A number of books have been written about the success of the Kenyan runners, most of these runners coming from the running hotbed of Iten (a small high-altitude farming village near the equator). Unlike western interval running where we know the pain we will be subjected too, it is not uncommon for these runners to continue to suffer without knowing when it will end. One westerner described it like this: “Here I see runners suffer to a degree that I cannot in my wildest dreams imagine anybody in the West subjecting themselves to.”
Why would any sane athlete willfully accept such treatment from a coach? Perhaps the coach is bellowing instructions to run faster from the sidelines, or worse, sitting in a comfortable chair shaded by an umbrella. Every neuron on the athlete’s brain is saying “quit”, get out of the fire because it is excruciating.
Lamentations 3 is an interesting study of a man clearly in the midst of suffering. In this case he is feeling the affliction of separation from God. Verses 1-19 paint a sad picture of a very broken man – a man with a broken soul. I can relate to that man. I have felt like that man; I have felt abandoned and broken. I have felt like I have been scourged, felt like I have been pierced multiple times in my heart.

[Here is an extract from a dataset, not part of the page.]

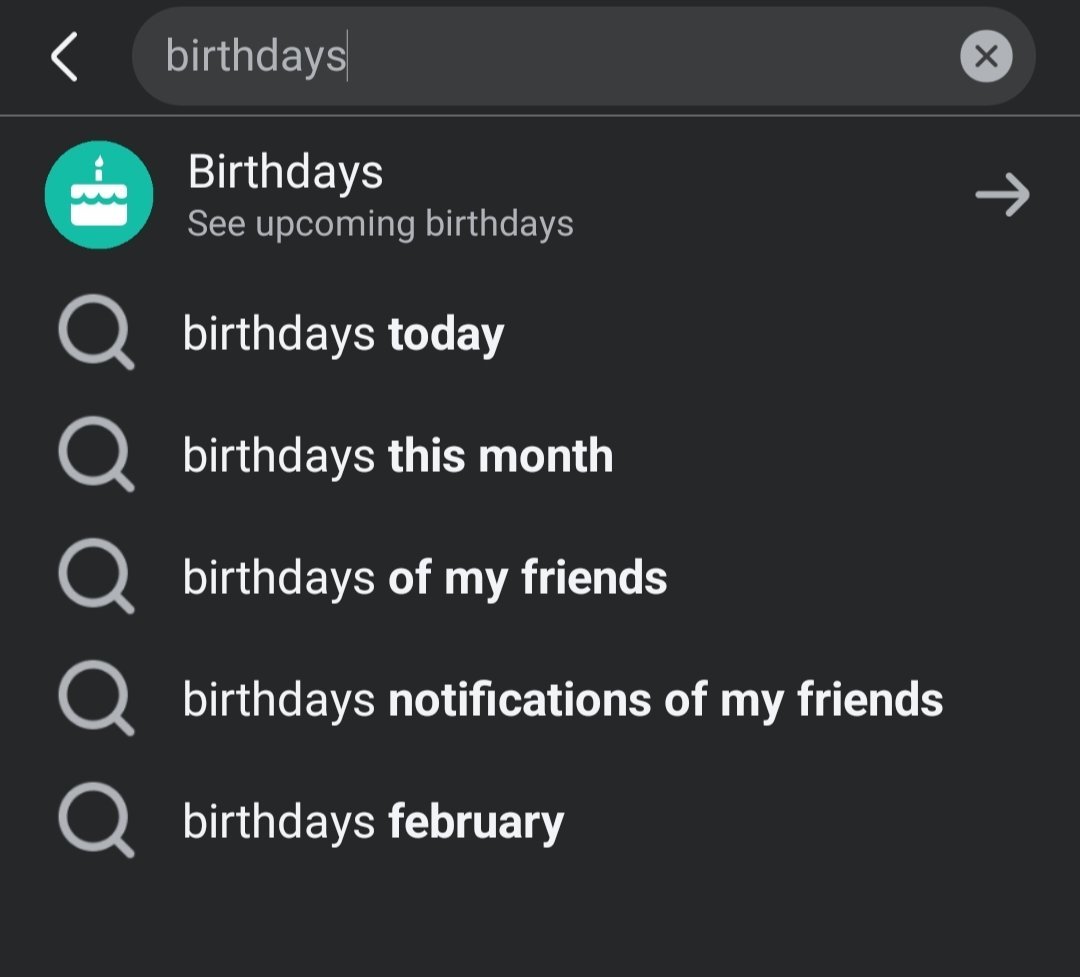This screenshot has width=1080, height=977.
Task: Open the Birthdays shortcut title
Action: [x=285, y=172]
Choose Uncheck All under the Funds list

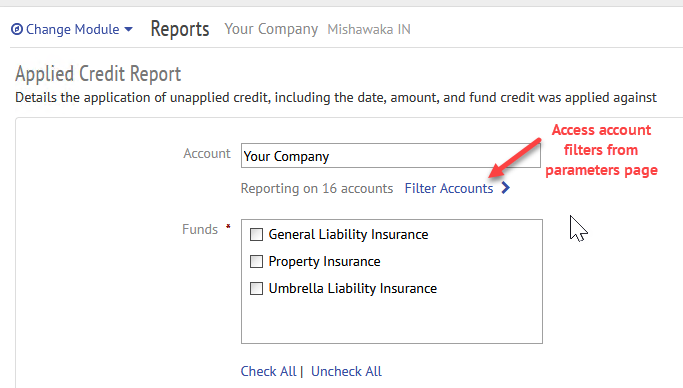click(346, 371)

Yet in verse 21, there is a drastic change in the tone. The author remembers his affliction, but he makes a decision to recall something of greater importance, and because of that he has hope. “Because of the Lord’s great love we are not consumed, for his compassions never fail.” He makes a decision to recognize that God is good no matter the circumstances around us, no matter the pain, no matter the affliction. “I say to myself, ‘The Lord is my portion; therefore I will wait for him.’” (vs 24).
“The Lord is good to those whose hope is in him, to the one who seeks him; it is good to wait quietly for the salvation of the Lord.” (vs 25-26) In such situations of pain and suffering, we only have one whom can save us, and we therefore need Him to rescue us. While every neuron in our brain may be telling us to jump out of the fire as you pursue God’s calling in your life, persevere my dear brothers and sisters. “It is good to wait quietly”. In that place, we will never be consumed! We are running for the greatest coach in the world, the one who makes no mistakes, the one who has an indescribable love for us, the one who knows what he must do in our lives to form us into the trained disciple he desires.